# Hypothesis Testing with Two Samples

In [1]:
import numpy as np
import pandas as pd
import scipy.stats
from IPython.display import display, Markdown
from statsmodels.stats.weightstats import DescrStatsW, CompareMeans

df = pd.read_csv('../data/wine.csv')

<b></b>

## a. The 'fixed acidity' column is divided evenly into two parts: the first half and the second half. Is it true that the means of these two parts are the same?

$Let:$\
$\mu_1:$ the mean of the population from which the first sample is drawn\
$\mu_2:$ the mean of the population from which the second sample is drawn\
$\sigma_1^2:$ the variance of the population from which the first sample is drawn\
$\sigma_2^2:$ the variance of the population from which the second sample is drawn\
$\bar x_1:$ the mean of the first sample\
$\bar x_2:$ the mean of the second sample\
$n_1:$ the size of the first sample\
$n_2:$ the size of the second sample\
$\alpha:$ the level of significance\
$d_0:$ the hypothesized difference between the mean of the first sample and the mean of the second sample

1. $H_0: \mu_1 - \mu_2 = 0$
2. $H_1: \mu_1 - \mu_2 \neq 0$
3. $\alpha = 0.05$
4. We shall use a two-tailed hypothesis test on two means with known variances.
   $$z = \frac{(\bar x_1 - \bar x_2) - d_0} {\sqrt{\frac{\sigma_1^2}{n_1} + \frac{\sigma_2^2}{n_2}}}$$
   with
   $$d_0 = \mu_1 - \mu_2 = 0$$

   Since $H_1: \mu_1 - \mu_2 \neq 0$, the critical region of the test is
   $$z < -z_{\alpha/2} \; or \; z > z_{\alpha/2}$$
   $$z < -z_{0.025} \; or \; z > z_{0.025}$$
   $$z < -1.96 \; or \; z > 1.96$$
5. Do the computations

In [2]:
# Determine the length of the column
column_length = len(df['fixed acidity'])

# Divide the column into two equal-sized parts
first_half = df['fixed acidity'][:column_length // 2]
second_half = df['fixed acidity'][column_length // 2:]

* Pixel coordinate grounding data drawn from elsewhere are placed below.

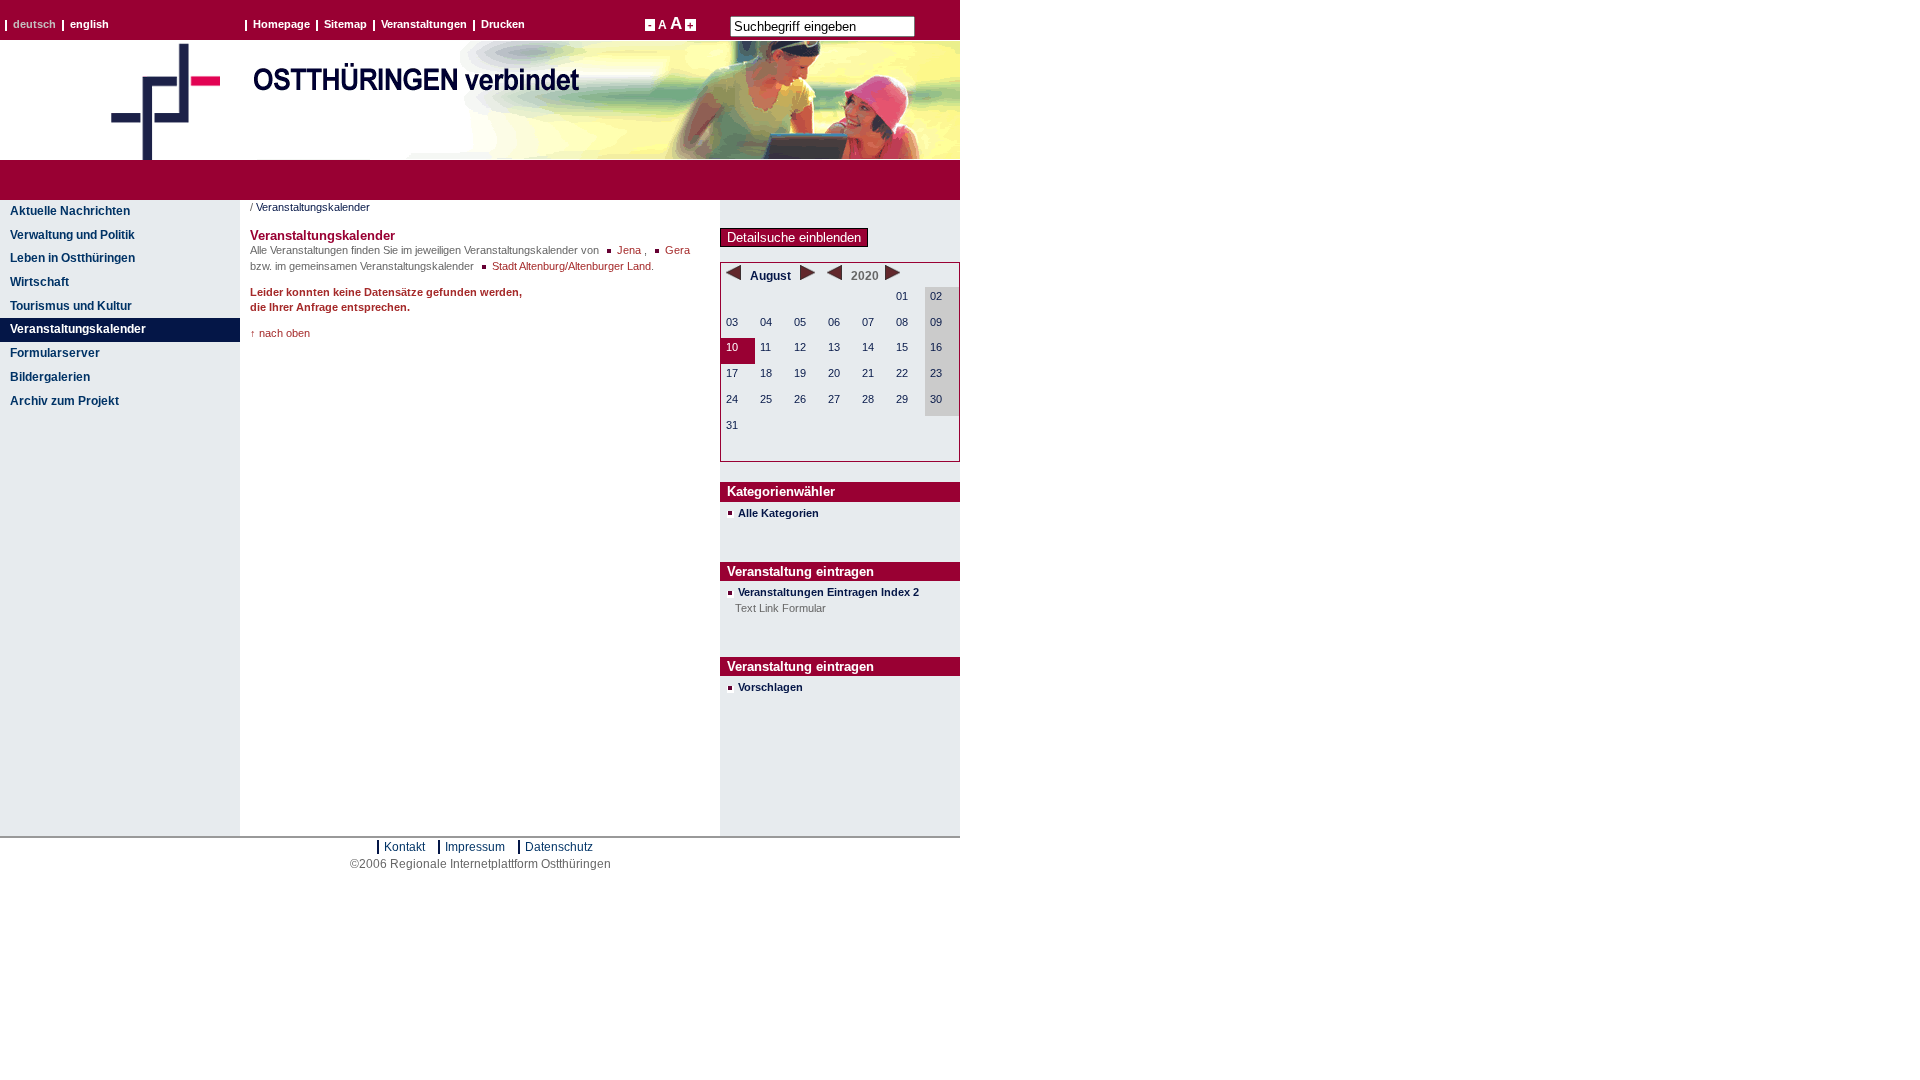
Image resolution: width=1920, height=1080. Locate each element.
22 (902, 373)
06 (834, 322)
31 (732, 425)
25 (766, 399)
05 (800, 322)
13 (834, 347)
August (772, 276)
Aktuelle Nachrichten (70, 211)
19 (800, 373)
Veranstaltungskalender (78, 329)
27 (834, 399)
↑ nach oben (280, 333)
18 (766, 373)
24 (732, 399)
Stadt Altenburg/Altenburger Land (571, 266)
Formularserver (55, 353)
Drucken (503, 25)
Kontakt (404, 847)
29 (902, 399)
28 (868, 399)
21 (868, 373)
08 (902, 322)
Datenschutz (559, 847)
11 (765, 347)
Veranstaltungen (424, 25)
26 (800, 399)
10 (732, 347)
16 (936, 347)
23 (936, 373)
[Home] (165, 156)
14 (868, 347)
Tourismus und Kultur (71, 306)
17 (732, 373)
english (89, 25)
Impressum (475, 847)
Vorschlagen (770, 687)
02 (936, 296)
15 (902, 347)
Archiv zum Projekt (64, 401)
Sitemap (345, 25)
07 (868, 322)
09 (936, 322)
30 (936, 399)
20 (834, 373)
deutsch (34, 25)
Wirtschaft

# Create two DescrStatsW instances
d1 = DescrStatsW(first_half)
d2 = DescrStatsW(second_half)

# Create a CompareMeans instance from d1 and d2
compare = CompareMeans(d1, d2)

# Calculate the z-statistic and p-value
z, p = compare.ztest_ind(alternative='two-sided', usevar='unequal', value=0)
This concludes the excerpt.